Thursday, October 2, 2008

Some of the People All of the Time

I'm going to watch the vice-presidential debate tonight, although G. wonders if it's a good idea since I tend to literally writhe around in physical pain listening to these things. Tonight will be heavy on defense, since Biden has much to lose and will prefer to let Palin hang herself, while Palin would doubtless like Biden to run on and burn up as much of the clock as possible. Palin will try to shake something out of Biden, he's the elitist liberal baddy in the mythical scenario she's surfing. Biden will try to leave Palin alone and go after Bush, McCain, and the republicans in general. But what makes this debate (five hours from now) interesting is the jaw-dropping performance of Palin in her interviews with Katie Couric this week, emphasized by the almost equally incredible performance by Tina Fey where she did an SNL skit using words that were very close to the actual transcript.
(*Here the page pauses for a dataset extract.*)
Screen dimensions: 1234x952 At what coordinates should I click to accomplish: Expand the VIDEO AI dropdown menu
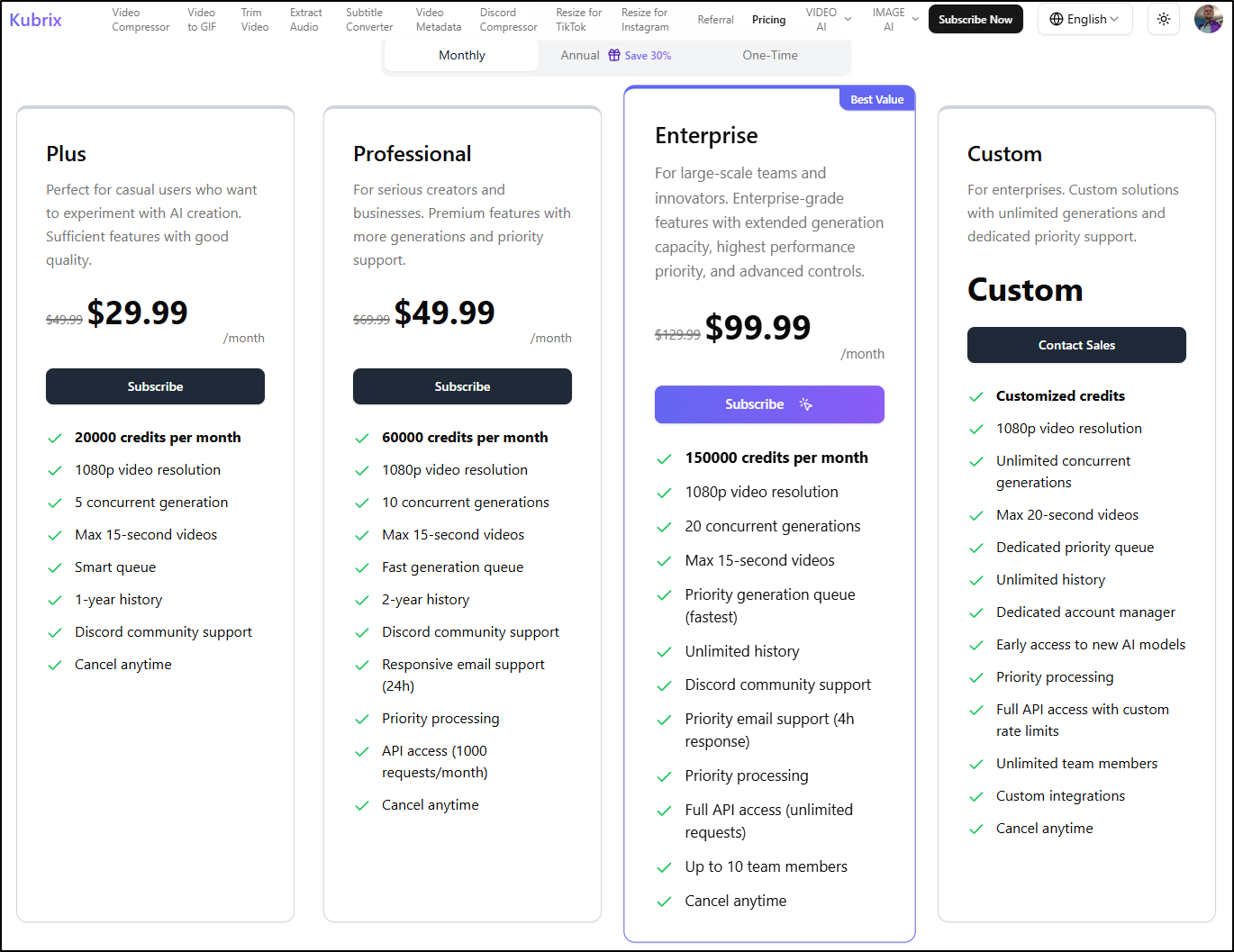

The trouble for Palin is this: she hasn't just measured up as a weak debater. She failed to come up with any discussion at all of the judiciary, for example, when asked. She did say things: she said that Roe v. Wade ought to be handled by the states, and she assured Couric that if elected she would enforce the law. But that was it. She also, even more astonishingly, failed to mention a single specific news or opinion source that she had read: not an Anchorage paper, not Fox, not a recent book, ningun. Joe Scarborough, who has been cracking a bit under the strain over at MSNBC, laid the blame on the "Bush handlers" and laid out what might have been fighting answers to many of the questions Palin simply failed to swing at. But Joe: you are already able to speak in an unguarded and informed manner about the judiciary, the media, Russia, a book you've read recently, and so forth. So is everybody at your table, and a good percentage of your viewers. Is it true that she is literally unable to discuss political questions?
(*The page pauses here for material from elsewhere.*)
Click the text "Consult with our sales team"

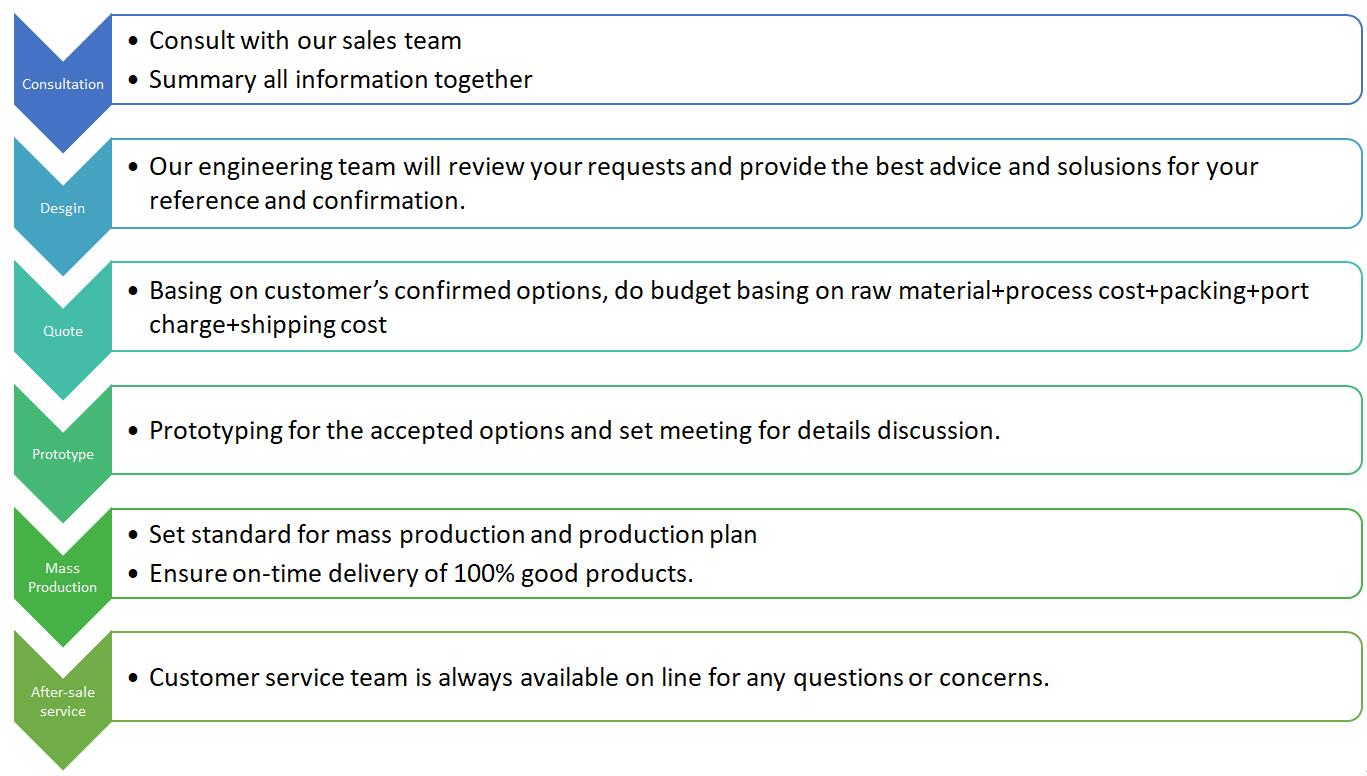[305, 41]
It's remotely possible that she is a seasoned enough "stealth" candidate that she is simply on message which is to say nothing, like a Republican nominee for the Supreme Court, and hope that the general public doesn't ever really grasp the full extent of her radicalism. Or maybe she's just trying to lower expectations so that she has a shot at slaying Goliath. There was an old SNL skit where Reagan was a kindly old charmer in person, but an evil genius when everyone was gone. I want to see them do the scene where the Bush "fixers" realize that they've got a candidate who's never heard of Time Magazine (a good old liberal rag, by the way).